■ **Excerpted text**
────────────────────

Prep Time 10 minutes
Cook Time 30 minutes
Servings 6 muffins

Ingredients
  

Tofu Base:

  • 1 package (15 oz / 420g) medium firm tofu
  • 2 tbsp chickpea flour
  • 3 tbsp nutritional yeast
  • 1 tbsp white miso paste
  • 2 tsp tahini
  • 3 garlic cloves, finely chopped
  • 1/4 tsp turmeric
  • 1/2 tsp onion powder
  • 3/4 tsp salt
  • 1/2 tsp black pepper
  • 1/4 tsp black salt (kala namak)

Vegetables:

  • 1 cup broccoli, chopped (120g)
  • 1 red bell pepper, chopped (100g)
  • 1/2 cup corn kernels (80g)
  • 2 scallions, roughly chopped

Instructions
 

  • Preheat oven. Preheat oven to 350°F (175°C). Grease or line a 6-cup muffin tin and set aside.
  • Cook vegetables. Heat a pan over medium-high heat with a drizzle of oil or water. Add garlic and cook until golden, about 1 minute. Add broccoli, bell pepper, and corn. Season with salt and pepper and stir-fry for 1 minute. Add scallions and cook 30 more seconds. Remove from heat and allow to cool slightly.

────────────────────

■ **Recorded information**
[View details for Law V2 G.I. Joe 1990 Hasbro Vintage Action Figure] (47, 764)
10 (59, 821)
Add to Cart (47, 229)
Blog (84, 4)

────────────────────

■ **Requirement**
In the recipe, what temperature should the oven be preheated to? The listing has no connection to the recipe text.

■ **Exercise result**
350°F (175°C).